Work through the data and report how many lines include the string "width", giving the number alone.

_____

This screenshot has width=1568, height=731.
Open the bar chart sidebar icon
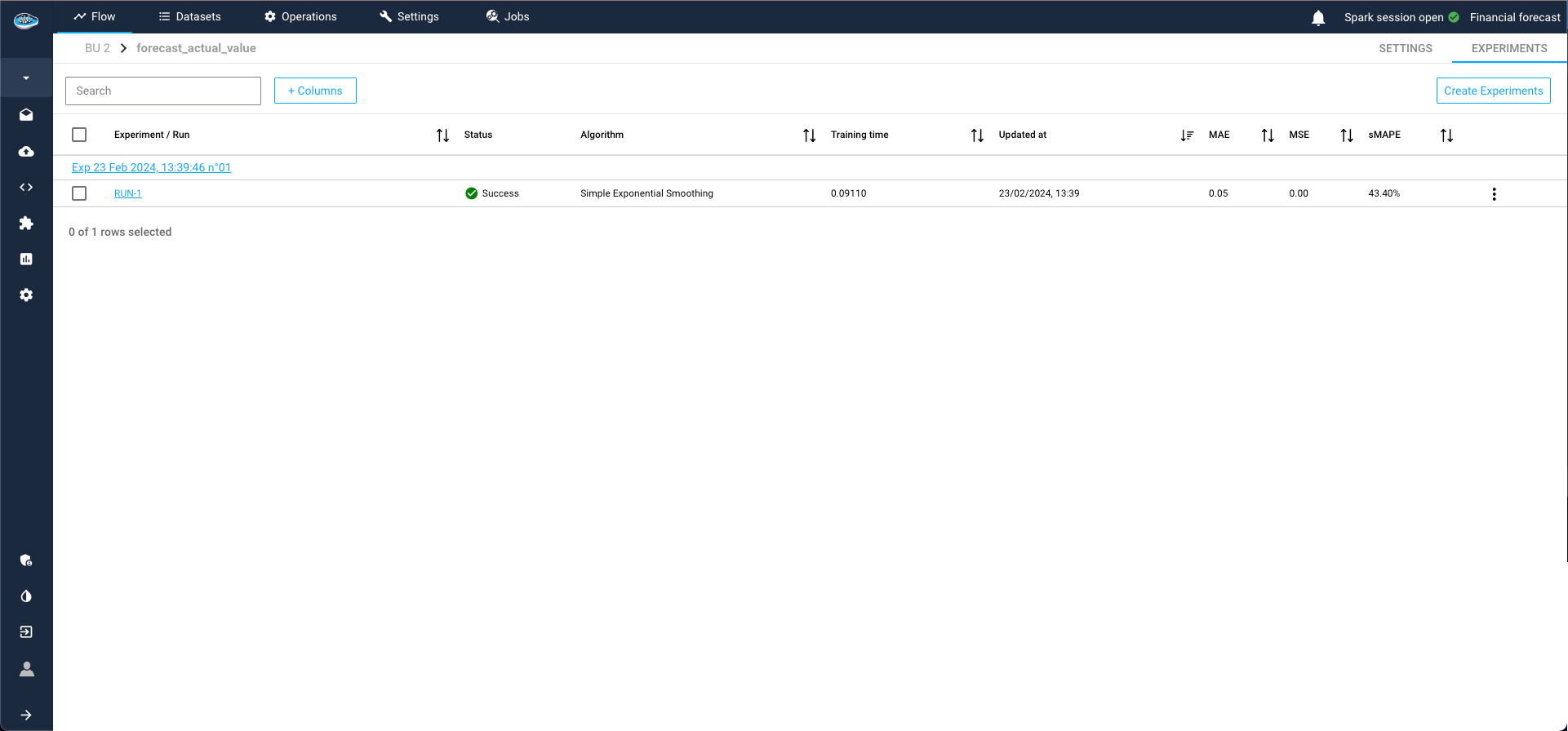tap(26, 259)
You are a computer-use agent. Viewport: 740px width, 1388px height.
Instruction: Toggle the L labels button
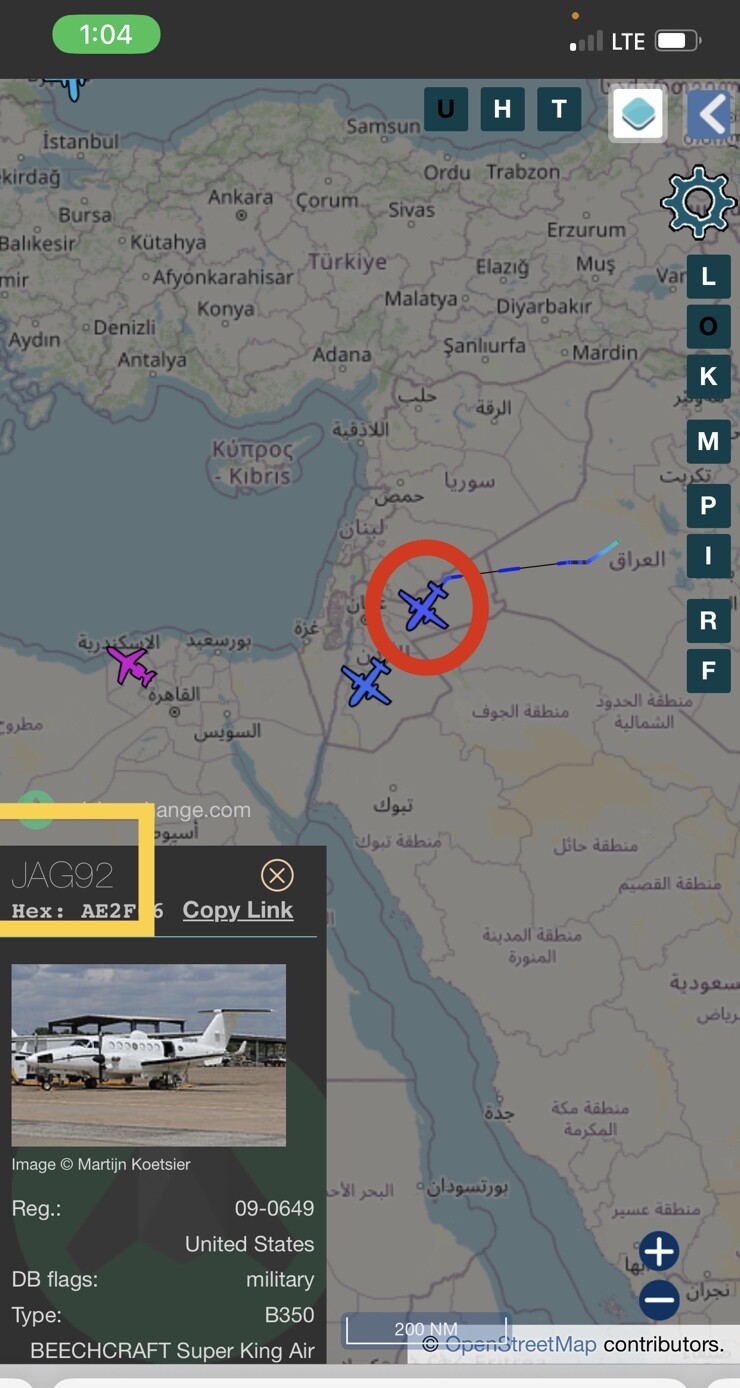(708, 277)
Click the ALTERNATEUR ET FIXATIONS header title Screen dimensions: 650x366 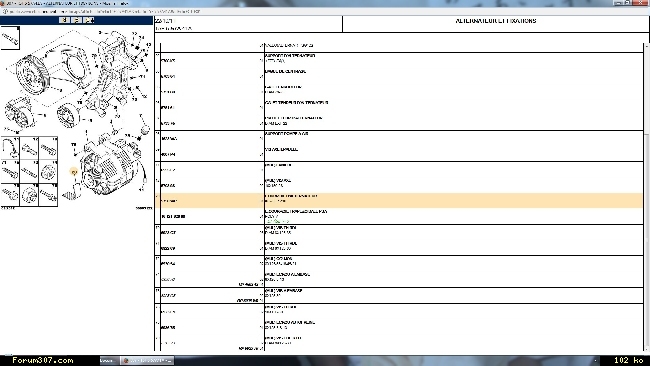(x=496, y=21)
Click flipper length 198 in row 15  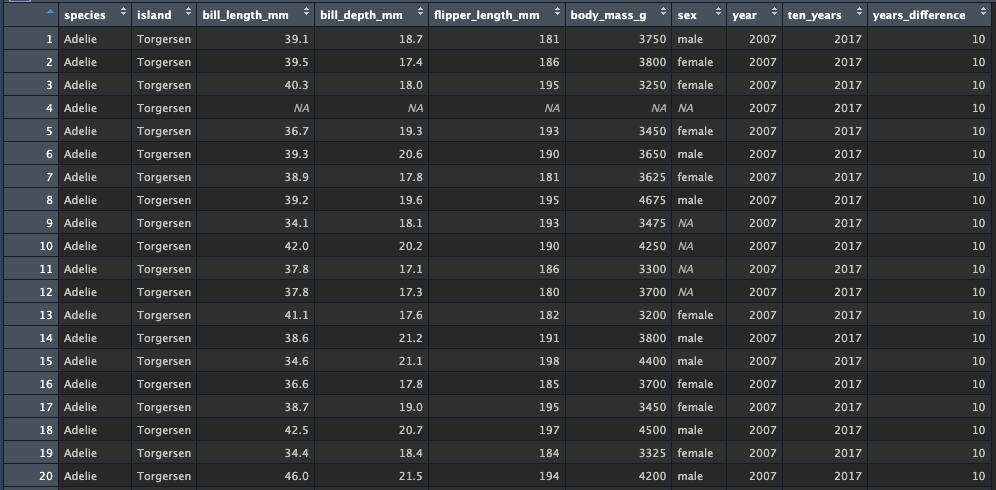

_____

**Written reply:** 2